Just days into the fallout over The Atlantic’s reporting on his alleged drinking issues, FBI Director Kash Patel will now have to answer questions about a 2005 letter, in which he admitted to being arrested twice for public intoxication and public urination.
The letter, which was first reported by The Intercept, was part of Patel’s Florida Bar Disclosure Statement. Patel reported that his first arrest, in 2001, occurred while he was drunk at a basketball game as a student at the University of Richmond. He was escorted out of the game by campus police.
“Upon exiting the arena,” he wrote, “the officer placed me under arrest for public intoxication, as I was not yet of 21 years of age.”
The second arrest was while he was a law student at Pace University.

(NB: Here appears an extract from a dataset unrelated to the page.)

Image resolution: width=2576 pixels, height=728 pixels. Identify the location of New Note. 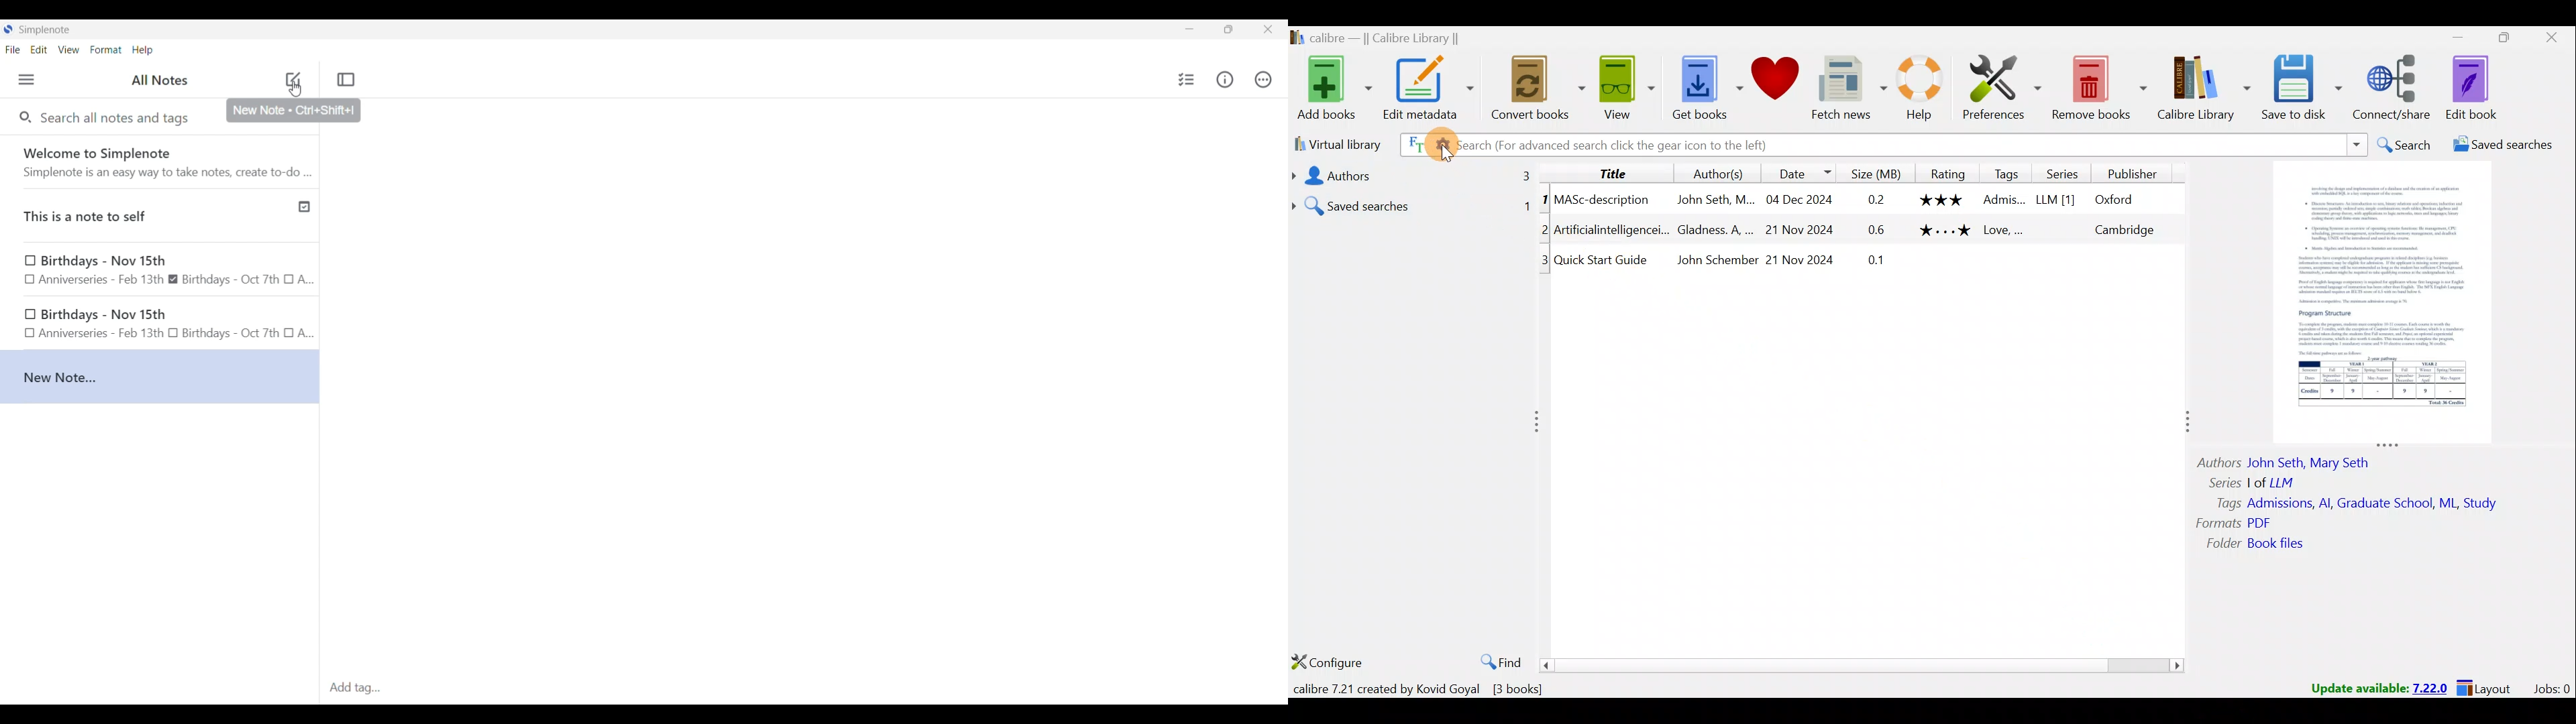
(160, 377).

“We went to a few of the local bars and consumed some alcoholic drinks.… In a gross deviation from appropriate conduct, we attempted to relieve our bladders while walking home,” Patel wrote. “Before we could even do so, a police cruiser stopped the group. We were then arrested for public urination.
“Both of these incidents are not representative of my usual conduct of behavior,” Patel continued. “And it is my hope that the Board views them as an anomaly. I dually apologize for my improper behavior both to the Board and the community at large.”
While neither incident was particularly scandalous, they do not appear to have just been anomalies, as Patel said. The Atlantic’s Sarah Fitzpatrick has not only said she stands by her initial report about Patel’s drinking affecting his performance, but that she’d “been inundated by additional sourcing going up to the highest levels of the government, thanking us for doing the work, providing additional corroborating information.”
Patel has yet to comment on the letter.